There’s a lot of thought leadership associated with it. There’s certainly regional activities that we do that are that tended to be around thought leadership. There’s certain events that we go to, like legal week in New York in March. We were we’re actually much many of our team is at Clock this week, which is the legal operations conference. And then there’s digital things that we do as well.

And we have we have a, we have a sales development team, as well. But as you know, the vast majority of our focus right now is not on just acquiring new customers. It’s expanding the relationship with our existing customers. So, you know, we’ve got, many customers that spend a hundred thousand dollars plus with us or even a million dollars plus with us. And we only have, in some cases, 10 to 15 of their wallet share.

And so by doubling down on those customers to make sure we’re working on their larger and more strategic matters, it gives us the opportunity to grow that wallet share pretty significantly. And so we’re still acquiring customers. We’re making sure that it acquires customers that we’re acquiring fit within our ideal customer profile, so we’re putting energy there. But we’ve put a lot of resources towards expanding our opportunity within our existing customer base. Great.

Thank you. You bet, Mark.

Conference Operator: And there are no further questions at this time. I will now turn the call back over to CEO, Eric Friedrichsen, for closing remarks.

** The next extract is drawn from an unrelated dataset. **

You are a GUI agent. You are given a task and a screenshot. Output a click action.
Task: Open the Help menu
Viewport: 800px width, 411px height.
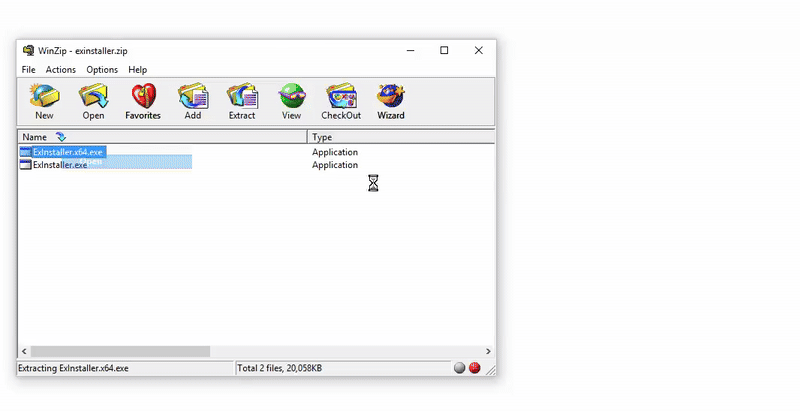point(138,70)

Eric Friedrichsen, Chief Executive Officer, CS DISCO: Thank you, and thanks, everyone, for joining us today. The Disco team is making really good progress, and I’m excited about where we’re trending. I’m excited that we’re able to increase our full year guidance this quarter. I’m incredibly proud of my amazing disco teammates, and I’m optimistic that the initiatives that we’re undertaking right now will be a long term driver for our performance. You know, being a more customer focused organization, improving sales execution, and driving product innovation will be key to drive shareholder value.

We’re excited about what we’ve accomplished and even more excited about what’s next. We’re just getting started. I’m looking forward to sharing more progress with you in the coming quarters. Thank you.

Conference Operator: This concludes today’s conference call. Thank you for your participation. You may now disconnect.